Función de las familias en las residencias de ancianos

Función de las familias en las residencias de ancianos

Muchas personas se preguntan… ¿Cuál es la función de las familias en las residencias de ancianos. En no pocas ocasiones se puede ver la falsa creencia existente de que la familia solo hace visitas con regularidad a las residencias de ver cómo se encuentra su familiar.

El caso es que esto no es cierto, la familia dispone de una importante función al apoyar en las residencias, así como colaborando en multitud de aspectos hacia el familiar y con la participación activa a diario en la residencia.

No olvidemos nunca que los familiares deben ser los más importantes aliados a la hora de cuidar a los familiares, sin que ello signifique que vaya a perder el papel de protagonista o que tenga una autonomía menor.

La magnífica relación que existe entre los familiares y profesionales es una clave importante para los cuidados de las personas de avanzada edad que se encuentran en las residencias.

Hay que tener bien claro que es necesaria la integración de los mayores con las familias de los propios residentes.

Son los familiares, los que ofrecen una ayuda más grande cuando lo que se quiere es que no se produzcan cambios demasiado radicales en la vida de su mayor. No olvidemos que cuando los ancianos llegan a los centros de mayores, lo ideal es que se adapte pronto, animado y que sepa y conozca las grandes ventajas que tiene el poder vivir en un sitio así.

De gran ayuda también para los profesionales

El trabajo que hacen las familias vale también mucho a las residencias, pues así es como aumentan los lazos entre el propio residente y los profesionales que ejercen su labor en el centro.

Es vital que los familiares no tengan un sentimiento de culpa que puedan tener los familiares, pero siempre valorando lo importante que es el apoyo emocional y donde se busque la motivación y participación por parte de los familiares en el centro.

En cuanto el anciano pasa a vivir en la residencia, se quiere que se adapte a la familia y se establezca una gran confianza con todos los profesionales, donde se reducirá la inseguridad y los miedos por saber cómo se atenderá el familiar en cuestión.
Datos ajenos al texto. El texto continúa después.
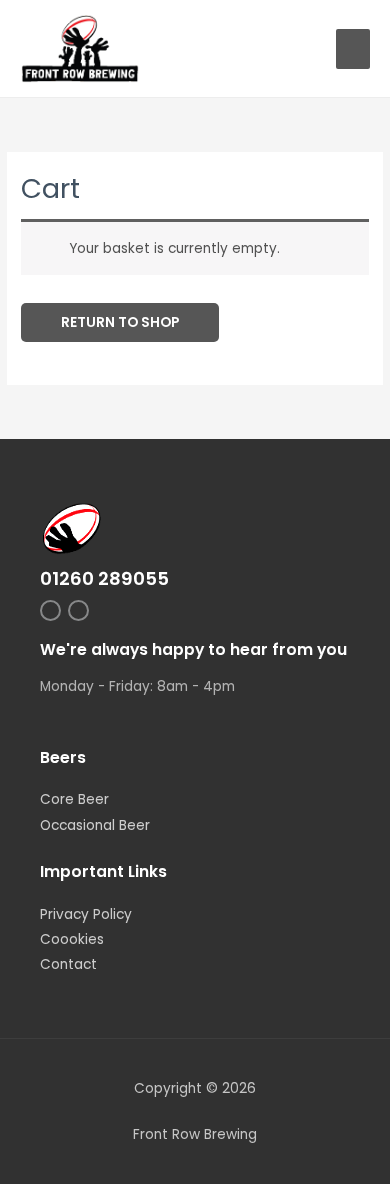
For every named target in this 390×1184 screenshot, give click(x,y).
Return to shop (120, 322)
En lanuevaflorida.es, con los años de experiencia profesional que llevan, creen que hay que considerar a la familia también como un cliente y que tiene un lugar destacado, siendo parte de la relación. Lo ideal es que los familiares se impliquen en la vida del centro y puedan participar todo lo que puedan.
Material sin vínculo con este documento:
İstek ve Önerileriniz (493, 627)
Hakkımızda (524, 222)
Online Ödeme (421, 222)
Fundamental que se cree y fomente un buen clima de comunicación donde la sinceridad  y la fluidez sean máximas entre los residentes, familias y los profesionales, de tal manera que se interactúa con la familia y colaboren activamente con la residencia en cuestión.

Lo ideal es que la residencia en cuestión tenga un horario de visitas por parte de los familiares lo más amplio posible.

Mediante una serie de reuniones que organiza el centro residencial, se puede llegar a saber más sobre el funcionamiento, dando opinión y realizando propuestas. Todo lo que pueda suponer una mejora es bueno y todo el mundo sale beneficiado.

El ocio, siempre importante

En los centros y residencias siempre es bueno que se hagan actividades de carácter lúdico que valgan para que se encuentren las familias y donde participen con los residentes, también los profesionales del propio centro.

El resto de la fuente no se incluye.